Description of the task
Please make an exact copy of the lines from the one holding "Viewport: 559px width, 328px height." through the end of the data, both ends included, with no pictures.

Data to examine
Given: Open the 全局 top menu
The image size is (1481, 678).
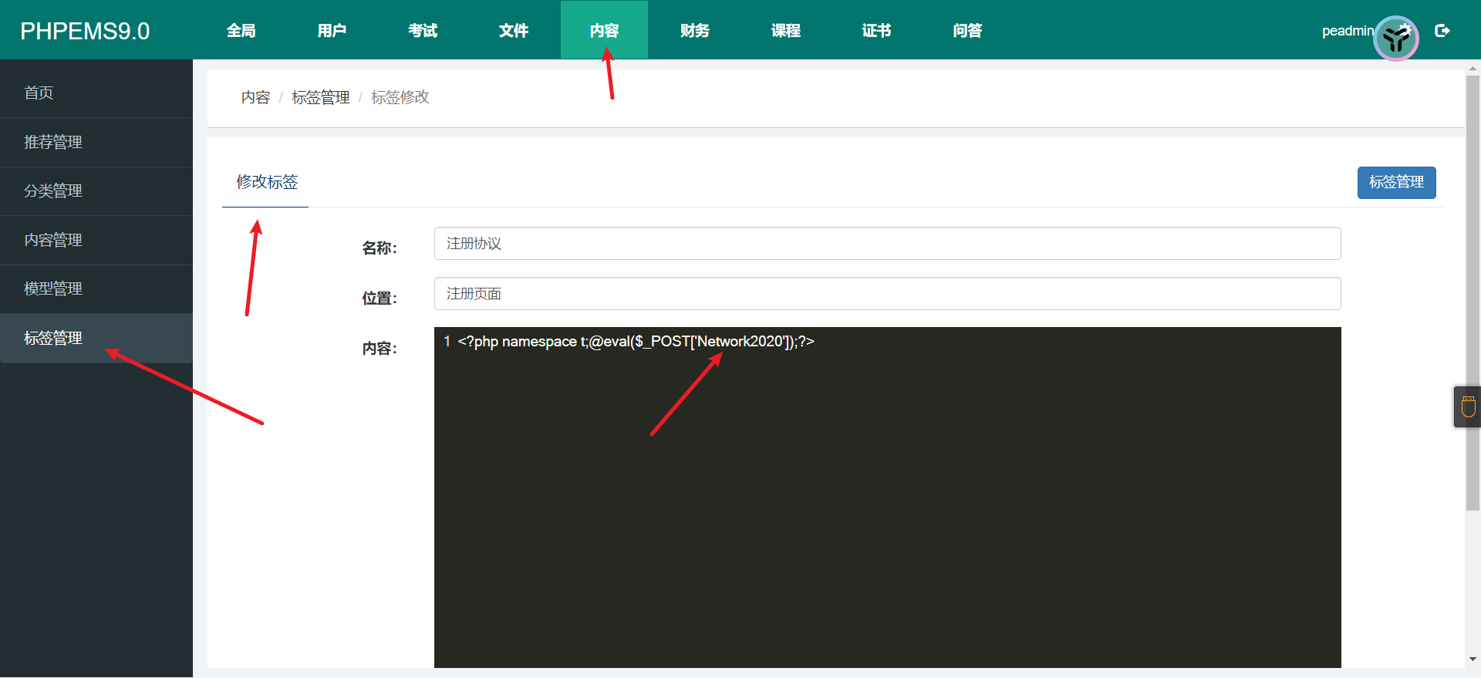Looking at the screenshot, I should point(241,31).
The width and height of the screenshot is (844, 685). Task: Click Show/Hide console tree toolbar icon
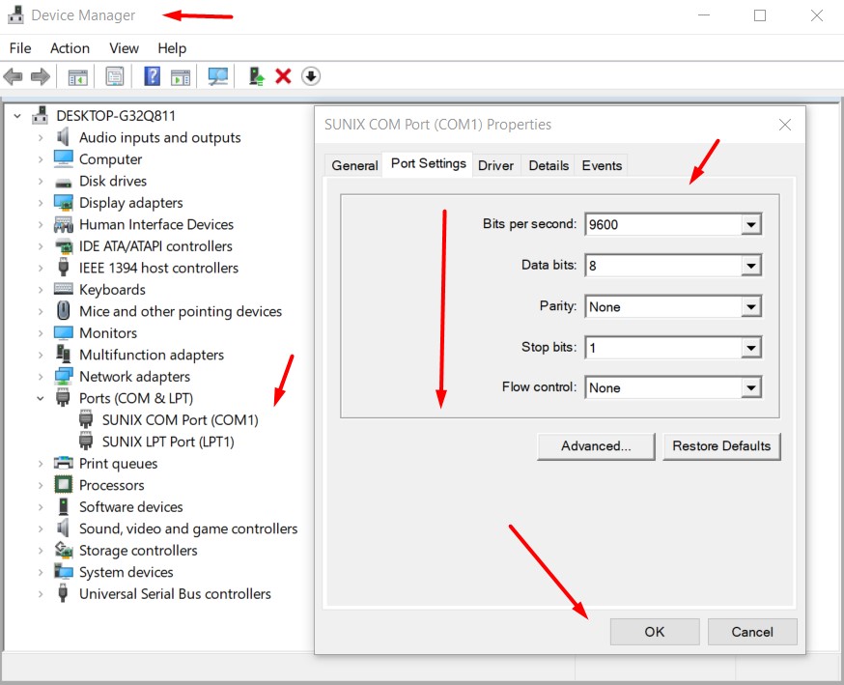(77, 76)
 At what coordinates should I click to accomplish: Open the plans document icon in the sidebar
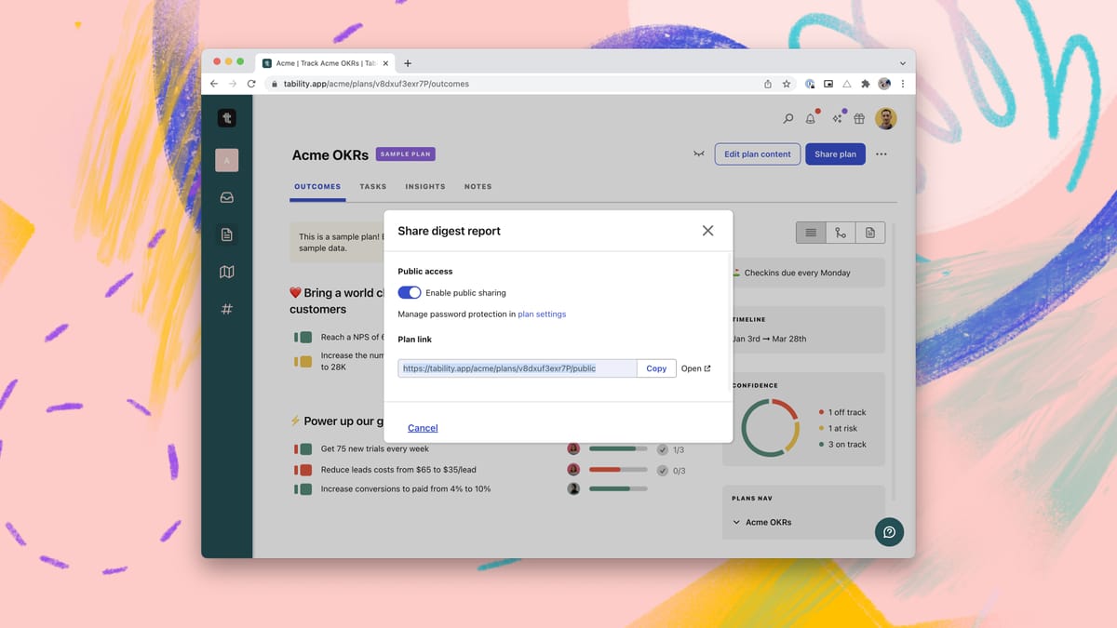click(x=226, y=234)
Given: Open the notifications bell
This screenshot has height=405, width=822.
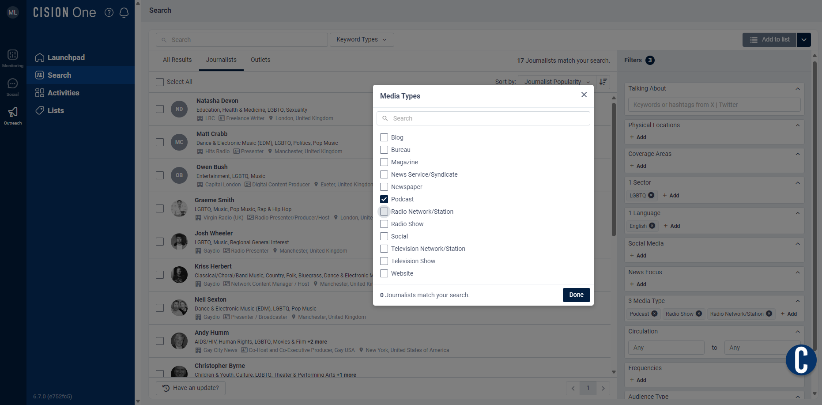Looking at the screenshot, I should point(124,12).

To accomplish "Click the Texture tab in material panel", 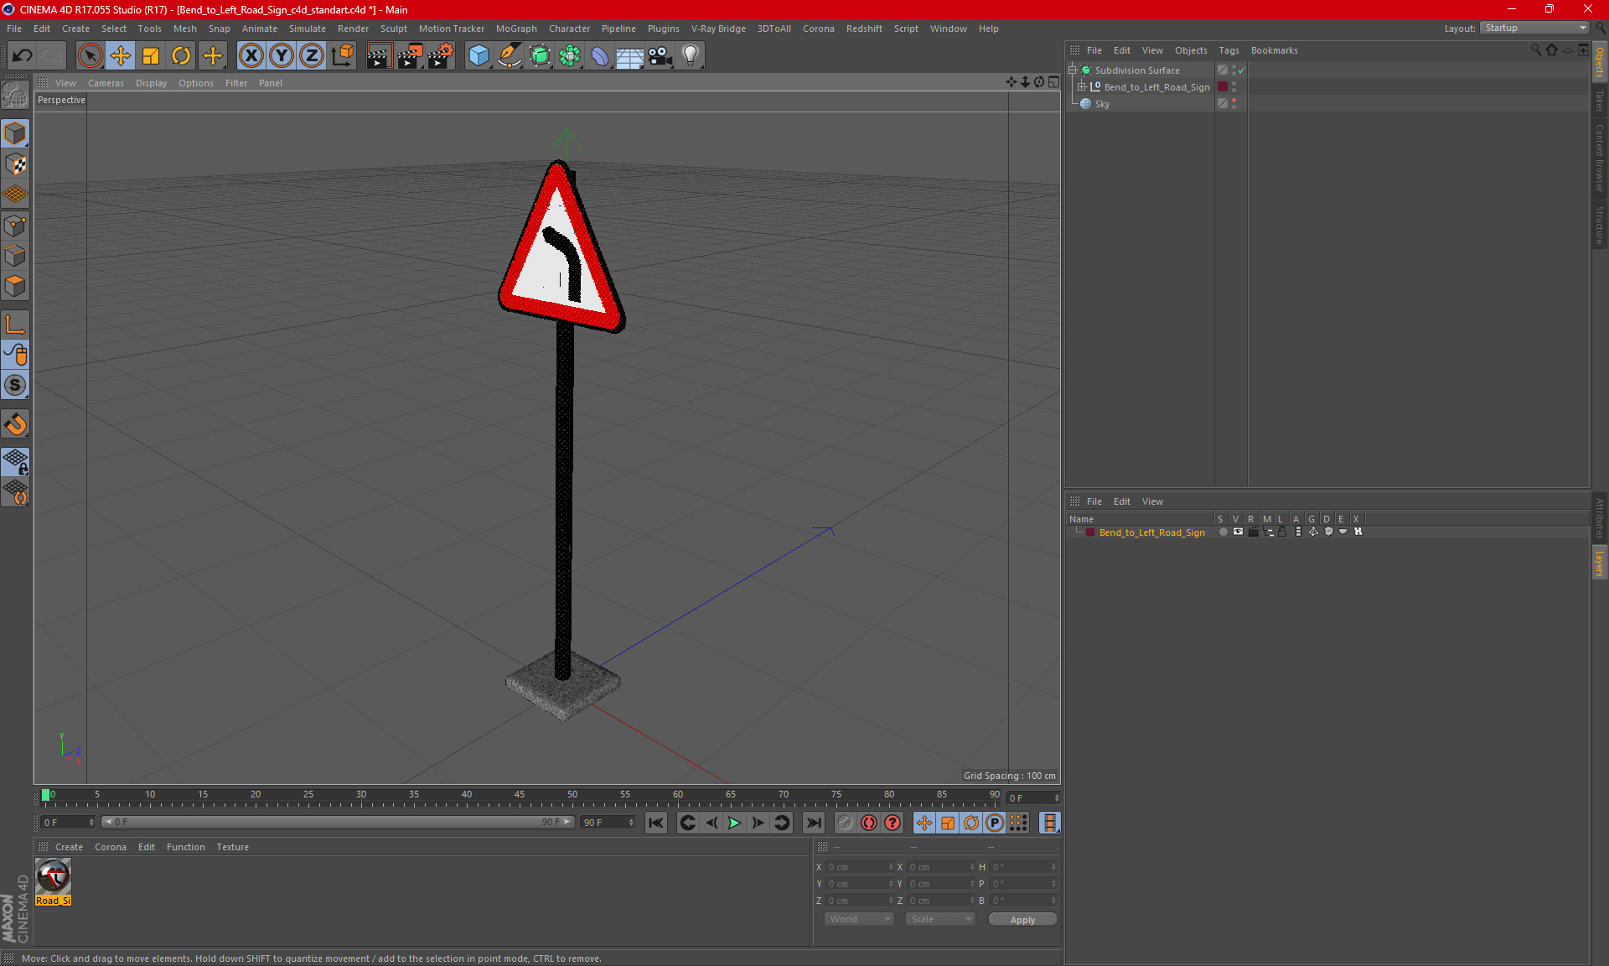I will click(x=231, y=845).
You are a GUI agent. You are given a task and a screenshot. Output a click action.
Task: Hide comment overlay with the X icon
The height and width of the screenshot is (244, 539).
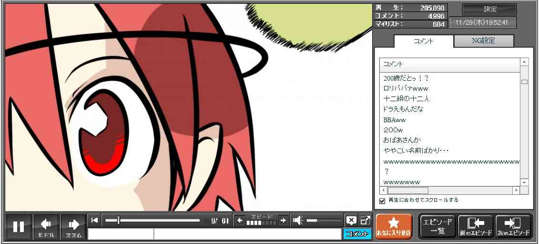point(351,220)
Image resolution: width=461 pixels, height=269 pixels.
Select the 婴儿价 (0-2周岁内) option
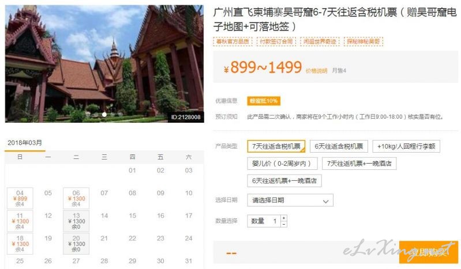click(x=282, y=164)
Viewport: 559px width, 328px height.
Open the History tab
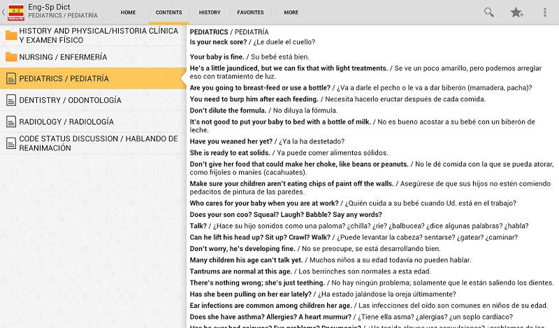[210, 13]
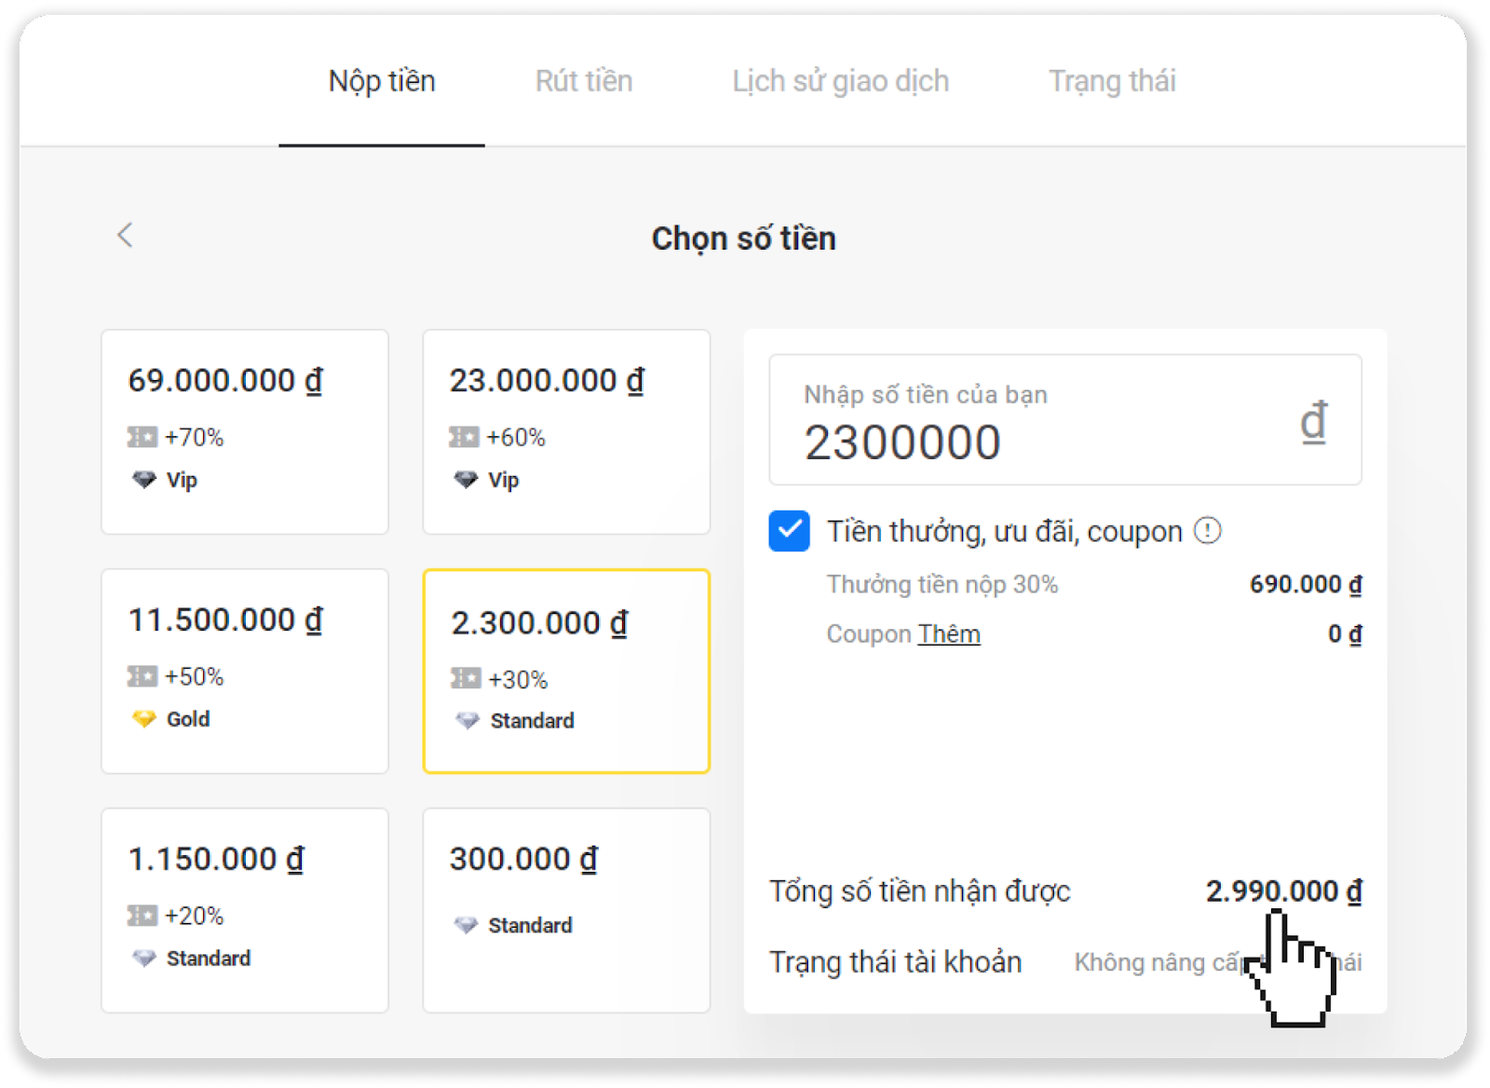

Output of the exercise
Viewport: 559px width, 328px height.
Open the History tab
[210, 13]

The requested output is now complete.